The Michelangelo effect and the pandemic

The theory goes that, like the great Renaissance sculptor chipping away at a block of marble to reveal David underneath, stressful life events chip away at the poses, self-delusions, and convenient fictions that can build up around our true character and desires. Events like the pandemic force us to confront who we really are, and that often shifts our personalities and our goals.

No wonder the media is full of reports of people changing jobs or careers, uprooting themselves, and generally re-imaging their lives. Psychology is pretty clear that while the virus will hopefully recede, we’ll never go back entirely to the “normal” of before.

Which means, Harvard behavioral scientist Arthur C. Brooks writes in his Atlantic column, that we all need to “start preparing for a new and better normal than what we took for granted until a year ago.” How do you do that? Brooks helpfully suggests a three-step exercise to clarify what parts of your old life you want to return to and which pandemic shifts you want to bring with you into the future.

1. How will I fill in this 2X2?

Make a two-by-two matrix and write “like” and “dislike” across the top and “pandemic” and “pre-pandemic” down the side. Then fill it up. Reflecting about what was working and not working for you both before and during the pandemic is the essential first step to thinking through what you want your ‘new normal’ to look like.

“Commit to complete honesty–especially in the one about what you don’t miss from pre-pandemic times,” Brooks instructs. “Be specific about any of your daily interactions that were toxic, relationships that were unproductive, and the life patterns that made you unhappy. Don’t settle for the easy stuff, like being stuck in traffic. Go deeper, like the friends you always went for drinks with who were relentlessly snarky and negative.”

2. What should I leave behind?

You should now have a fairly thorough list of your likes and dislikes from the before times and life during lockdown. Now you have to figure out what to do with it. The next step, according to Brooks, is asking yourself what aspects of your pre-pandemic life you’re going to leave behind.

“Some of the things you disliked before the pandemic might be unchangeable, such as having to commute in the winter in Syracuse. Start a list of these things, and think carefully about whether you might have more agency than you assumed. While not possible for everyone, for some it might make sense to start looking for a new job somewhere you would prefer to live–maybe even moving to your hometown, if you love it–instead of the place where you found yourself before the lockdowns,” Brooks writes. (Science suggests moving will have a bigger impact on your happiness than you probably think it will.)

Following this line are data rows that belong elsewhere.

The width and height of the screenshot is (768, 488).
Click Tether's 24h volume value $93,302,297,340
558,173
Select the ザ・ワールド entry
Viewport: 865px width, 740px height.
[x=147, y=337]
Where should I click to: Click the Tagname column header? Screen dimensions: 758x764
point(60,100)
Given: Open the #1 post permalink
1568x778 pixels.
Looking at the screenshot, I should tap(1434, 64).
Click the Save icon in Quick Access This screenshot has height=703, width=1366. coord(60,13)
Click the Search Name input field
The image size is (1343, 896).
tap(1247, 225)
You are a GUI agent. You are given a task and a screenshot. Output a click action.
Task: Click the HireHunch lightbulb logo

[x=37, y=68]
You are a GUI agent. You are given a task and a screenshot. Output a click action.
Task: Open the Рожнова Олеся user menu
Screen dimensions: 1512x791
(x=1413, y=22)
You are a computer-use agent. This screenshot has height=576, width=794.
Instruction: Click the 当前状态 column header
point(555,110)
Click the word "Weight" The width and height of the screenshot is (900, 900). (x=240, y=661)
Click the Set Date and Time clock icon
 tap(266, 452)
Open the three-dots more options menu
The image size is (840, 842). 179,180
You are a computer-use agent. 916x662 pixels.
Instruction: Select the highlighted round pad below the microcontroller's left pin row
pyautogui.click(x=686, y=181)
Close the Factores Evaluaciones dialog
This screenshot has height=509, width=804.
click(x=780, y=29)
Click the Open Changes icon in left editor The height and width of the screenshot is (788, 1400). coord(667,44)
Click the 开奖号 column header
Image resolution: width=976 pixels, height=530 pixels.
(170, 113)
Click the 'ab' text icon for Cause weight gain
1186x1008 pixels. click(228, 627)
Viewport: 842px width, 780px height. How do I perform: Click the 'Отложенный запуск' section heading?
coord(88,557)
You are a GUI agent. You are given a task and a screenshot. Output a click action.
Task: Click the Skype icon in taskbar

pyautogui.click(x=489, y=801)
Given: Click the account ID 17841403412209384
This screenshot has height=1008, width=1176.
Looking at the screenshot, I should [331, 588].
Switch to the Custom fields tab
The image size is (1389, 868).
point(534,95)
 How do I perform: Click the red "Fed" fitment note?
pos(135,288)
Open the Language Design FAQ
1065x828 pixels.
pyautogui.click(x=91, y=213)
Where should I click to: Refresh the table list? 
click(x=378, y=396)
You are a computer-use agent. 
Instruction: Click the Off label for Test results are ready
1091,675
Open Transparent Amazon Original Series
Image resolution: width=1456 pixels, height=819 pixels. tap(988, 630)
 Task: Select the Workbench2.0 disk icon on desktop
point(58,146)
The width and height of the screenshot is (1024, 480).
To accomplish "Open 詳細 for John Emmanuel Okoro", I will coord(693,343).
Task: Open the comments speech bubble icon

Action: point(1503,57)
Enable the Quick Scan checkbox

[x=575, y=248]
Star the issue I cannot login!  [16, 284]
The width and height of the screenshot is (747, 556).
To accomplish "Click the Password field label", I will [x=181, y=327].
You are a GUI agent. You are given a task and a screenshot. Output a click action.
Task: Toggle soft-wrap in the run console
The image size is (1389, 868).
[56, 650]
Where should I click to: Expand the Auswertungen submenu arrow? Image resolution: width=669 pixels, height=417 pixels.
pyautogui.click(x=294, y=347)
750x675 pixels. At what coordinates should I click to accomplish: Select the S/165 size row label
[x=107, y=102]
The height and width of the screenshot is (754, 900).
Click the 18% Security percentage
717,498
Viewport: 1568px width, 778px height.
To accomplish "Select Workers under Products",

Consider too if you need to leave behind any relationships. You probably let some connections fall by the wayside this past year, do you really want to pick them all up again?

3. What should I keep?

“This exercise shouldn’t be all negative,” Brooks reminds readers. Also consider “things you like about your pandemic life, and will miss when they stop. Consider how you might work them into your life after case numbers drop for good.”

Maybe you started taking a daily walk, cut down on travel, or picked up a hobby and found yourself much happier for it. There is no need these new habits have to end when the pandemic does.

Just about everyone is excited to exit this long, horrible year of sickness and disruption. But don’t be in such a rush to get back to normal that you fail to learn all you can about yourself from the hard experience we’ve all just been through. All it takes is answering a few simple but profound questions.